- [Passage]
▬▬▬

Automated division-detection accurately reproduces budding events irrespective of aging mode and daughter cell morphology.
(A) Representative phase-contrast images from the mother-machine device illustrating the two budding patterns observed in wild-type cells. Mode 1 shows elongated daughter cells (left), whereas Mode 2 cells exhibit small round daughter cells (right). Green arrowheads mark daughter cells; white dashed outlines delineate the mother cell boundary. (B) Mean ± SD replicative lifespan for Mode 1 and Mode 2 mothers measured by manual annotation (black bars) versus BudFinder model (grey bars). Model predictions closely match ground truth scores for both modes (two-tailed paired t-test, n.s. for Mode 1 and Mode 2). (C) Cell-cycle length trajectories over the course of life, expressed as a percentage of each cell’s total lifespan. Scatter points represent individual cycles; solid lines are Savitzky–Golay–smoothed trajectories (left, manual ground-truth annotations; right, model predictions). The model recapitulates the rapid budding characteristic of young cells, followed by progressive late-life cell-cycle lengthening, with Mode 2 cycles consistently longer than Mode 1 across both ground-truth and BudFinder model outputs.
Table 1.
Frame-level agreement between BudFinder model and manually annotated budding events across three genetic backgrounds. Percentages indicate the fraction of predicted division ticks that coincide with the ground-truth annotation in the same frame (Exact match) or within a tolerance window of ±1 or ±2 frames. Even under the rapid cycling of the oscillator strain and the shortened lifespan of sir2Δ, the model captures > 78% of events within ±1 frame and > 89% within ±2 frames, demonstrating robust temporal precision comparable to wild-type performance.
Fig 6.
BudFinder reproduces manual budding timelines, detects divisions in genetically perturbed strains, and accurately predicts replicative lifespan across diverse genetic backgrounds.

▬▬▬

- [Dataset excerpt]
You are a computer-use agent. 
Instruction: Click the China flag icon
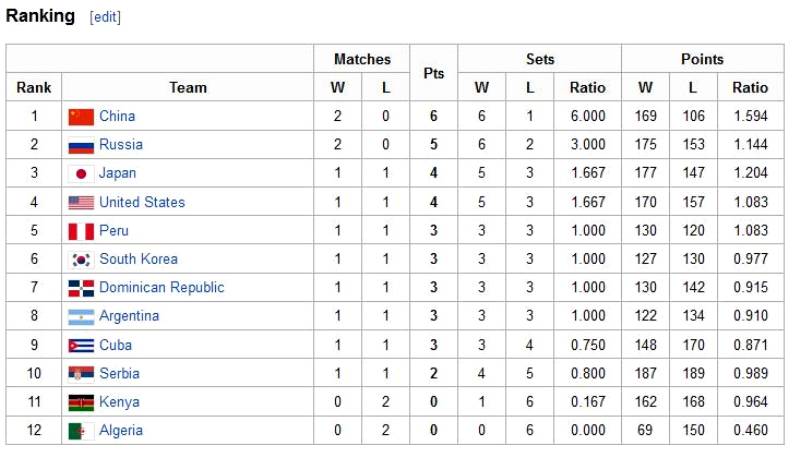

▬▬▬

- [Exercises to complete]
1. In the BudFinder passage, what kind of daughter cells do Mode 2 cells exhibit?
2. Rewrite the paragraph of the BudFinder passage that begins "Frame-level agreement between BudFinder model" as a short list that keeps its main facts.
3. Proceed with the BudFinder passage from the point where it stops.

- [Set of answers]
1. Small round daughter cells.

2.
- It compares BudFinder predictions with manually annotated budding events across three genetic backgrounds.
- Percentages give the share of predicted division ticks that match the ground truth in the same frame (Exact match) or within ±1 or ±2 frames.
- Even with the rapid cycling of the oscillator strain and the shortened lifespan of sir2Δ, the model captures more than 78% of events within ±1 frame and more than 89% within ±2 frames.
- This temporal precision is comparable to wild-type performance.

3.
(A) Raster plots show ground-truth (blue) and model-predicted (orange) budding events for at least n = 15 representative mother cells per strain. The near-perfect superposition of orange and blue ticks across all three panels demonstrates that BudFinder preserves frame-level accuracy despite the distinct division frequencies and lifespan trajectories characteristic of each genotype, confirming its robustness to genetic perturbations. Prediction accuracy was quantified via the Hungarian algorithm. In the WT dataset, 54.5% of predictions matched ground truth exactly, with a mean error of +0.27 frames indicating a mild late bias; 30.3% of events were late, 8.1% early, and 7.1% unmatched. The sir2Δ dataset exhibited late bias, with 32.4% exact matches, 58.5% late predictions, 3.1% early, and 6.0% unmatched. The oscillator dataset showed a moderate early bias, with 40.8% exact matches, 35.5% early predictions, 15.6% late, and 8.1% unmatched. (B) Bar plots show F1 scores calculated with a 1-frame tolerance for the trained division-detection model (left bar in each panel) versus a naïve baseline (right bar) in sir2Δ cells (left) and an engineered long-lived oscillator strain (right). The trained model achieves F1 ≈ 0.75 in sir2Δ and F1 ≈ 0.68 in the oscillator, more than four-fold higher than the baseline in both cases. (C) Scatter plots compare predicted versus ground-truth replicative lifespan for sir2Δ (left, n = 172) and the engineered oscillator strain (right, n = 90). Each point represents one mother cell; the red dashed line denotes the 1:1 correspondence.
Fig 7.
Benchmarking division detection performance across different imaging platforms.
(A) Scatter plot comparing predicted versus ground-truth replicative lifespan for sir2 overexpression (n = 58). (B) Comparison of predicted and ground-truth division events for representative single cells.